Ex-Bundesverkehrsminister Alexander Dobrindt dürfte sich ins Fäustchen lachen: Der Generalanwalt Nils Wahl schlägt den Richtern am Europäischen Gerichtshof vor, die Klage Österreichs gegen die deutsche PKW-Maut (Infrastrukturabgabe, „Ausländermaut“) abzuweisen. Die Niederlande hatten sich der Klage angeschlossen.
Späte Genugtuung in Berlin: Der Generalanwalt Nils Wahl schlägt den Richtern am Europäischen Gerichtshof (EuGH) vor, die Klage Österreichs gegen die deutsche PKW-Maut (Infrastrukturabgabe, „Ausländermaut“) abzuweisen. Die Niederlande hatten sich der Klage der Österreicher angeschlossen. Der Vorwurf der Kläger, die deutsche Straßengebühr für Fahrzeuge unter 3,5 t diskriminiere Ausländer, beruhe auf einem grundlegenden Missverständnis des Begriffs „Diskriminierung“. In nahezu allen Verfahren folgen die Luxemburger Richter in ihrer Entscheidung dem Vorschlag des Generalanwalts.

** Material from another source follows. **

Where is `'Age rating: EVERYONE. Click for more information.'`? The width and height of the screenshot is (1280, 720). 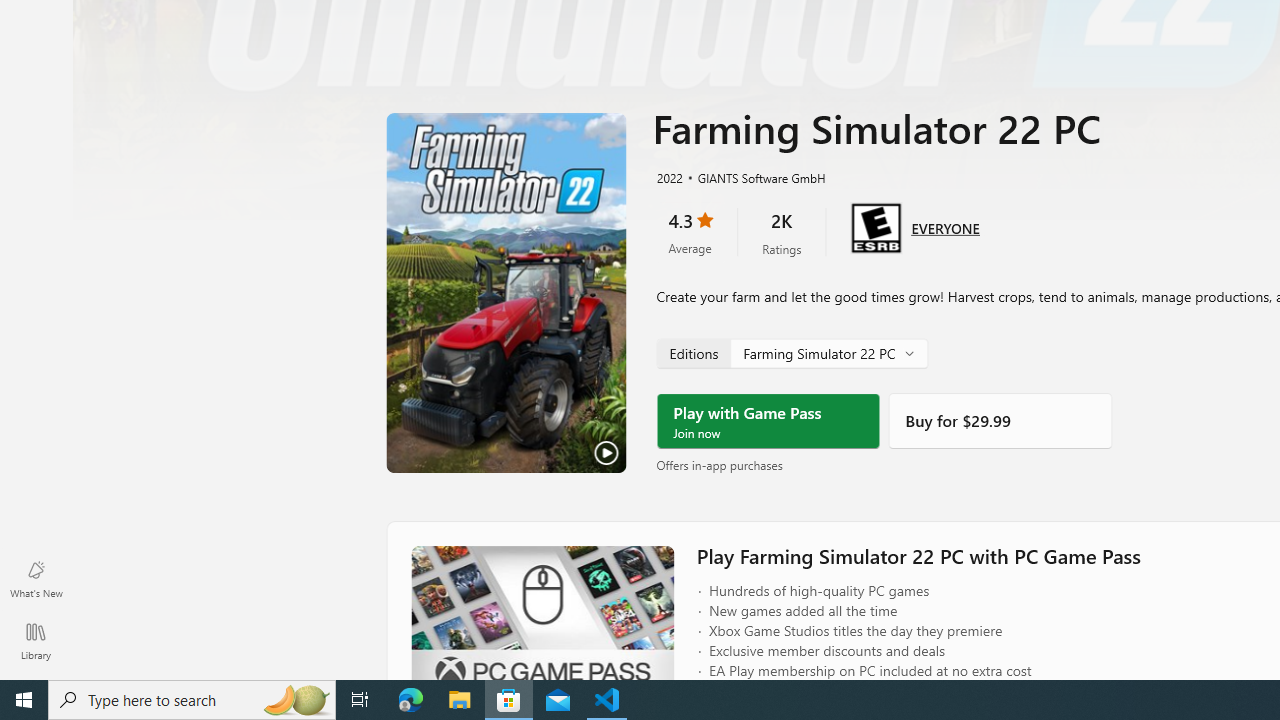
'Age rating: EVERYONE. Click for more information.' is located at coordinates (944, 225).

Anstoß nahmen die klagenden Staaten an der Regel, dass den Haltern inländischer Fahrzeuge eine Entlastung bei der deutschen Kraftfahrzeugsteuer zugutekommt, die dem Betrag der PKW-Maut entspricht. Halter von besonders umweltfreundlichen PKW (Euro-6-Fahrzeuge) profitieren sogar von einer Steuerentlastung, die höher ist als die zu zahlende Maut.
Darin hatte die österreichische Regierung einen Verstoß gegen das Unionsrecht gesehen. Sie argumentierte, dass die Entlastung für Halter inländischer Fahrzeuge in der Praxis dafür sorge, dass nur Fahrer von Fahrzeugen, die in anderen Mitgliedstaaten zugelassen seien, der Maut unterlägen. Das sei nichts anderes als eine Diskriminierung aus Gründen der Staatszugehörigkeit.
Zunächst hatte die EU-Kommission wegen der deutschen Infrastrukturabgabe ein Vertragsverletzungsverfahren gegen die Bundesregierung eingeleitet. Sie hatte es aber eingestellt, nachdem Berlin das Gesetz für die PKW-Maut leicht verändert hatte. Danach erhob Österreich beim EuGH Klage gegen Deutschland – einer der seltenen Fälle, in denen ein EU-Staat einen anderen vor das Gericht in Luxemburg zerrt.
Für den SPD-Abgeordneten im Europäischen Parlament (EP) Ismail Ertug ist „die Entscheidung ein falsches Signal". Der Chef der Sozialdemokraten und Sozialisten im EP-Verkehrsausschuss "hofft sehr, dass der EuGH den Empfehlungen nicht folgen wird und der Maut in ihrer derzeitigen Form eine Absage erteilen wird".
Michael Cramer, der verkehrspolitische Sprecher der Grünen im EP, kritisiert das Plädoyer des Generalanwalts ebenfalls. Er spricht von einer "europafeindlichen" deutschen Maut, die "den roten Teppich für nationale Alleingänge" ausbreite.
Dagegen freut sich der CSU-Abgeordnete im EP Markus Ferber. Endlich seien die europarechtlichen Bedenken gegen die deutsche Maut ausgeräumt. "Unser Mautsystem ist gerecht und sinnvoll."